AI投資ブームを背景としたメモリチップの世界的な供給不足が深刻化・長期化しており、企業業績や株価に大きな格差が生じている。2026年の決算資料や決算説明会でのメモリ価格への言及回数はすでに550回を超えている。

メモリ不足は2030年まで続く可能性

チップ不足の恩恵を受けているのはメモリメーカーだ。MicronやSamsung Electronics(サムスン電子)、SK Hynixは好調な業績を背景に株価が過去最高水準に達している。その中でもサムスンは、直近四半期のチップ事業利益が前年同期比48倍に拡大し、時価総額1兆ドル超えを達成。SanDisk株は年初来500%超の上昇を記録した。

NAND型フラッシュのコントラクト価格は2025年9月末比で600%超、DRAM価格も同400%近く上昇しており、JPMorganは「価格上昇は2027~2028年も継続する可能性がある」と分析している。

対照的に厳しい状況に置かれているのが、メモリを大量に調達する側の企業だ。

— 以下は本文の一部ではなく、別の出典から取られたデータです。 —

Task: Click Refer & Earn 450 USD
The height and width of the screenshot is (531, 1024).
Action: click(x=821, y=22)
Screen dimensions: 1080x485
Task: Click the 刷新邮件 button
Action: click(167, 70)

任天堂はコスト圧迫を理由に「Switch 2」の値上げを発表し、株価は年初来30%超下落。Xiaomiやキヤノンも同様の懸念から株価が低迷している。Microsoftの「Xbox」、ソニーの「PS5」、MetaのVRヘッドセットでも値上げが相次いでいる。

市場関係者からは「メモリ不足は想定以上に深刻で、2030年まで続く可能性がある」との声もあるという。AI時代における半導体調達力が企業競争力を左右する構図が鮮明になっている。Bloombergが5月13日付けで報じ、決算資料などにおけるメモリ価格への言及回数が550回という数字は同紙が1999年以来、追跡してきた中で年間最多を更新している。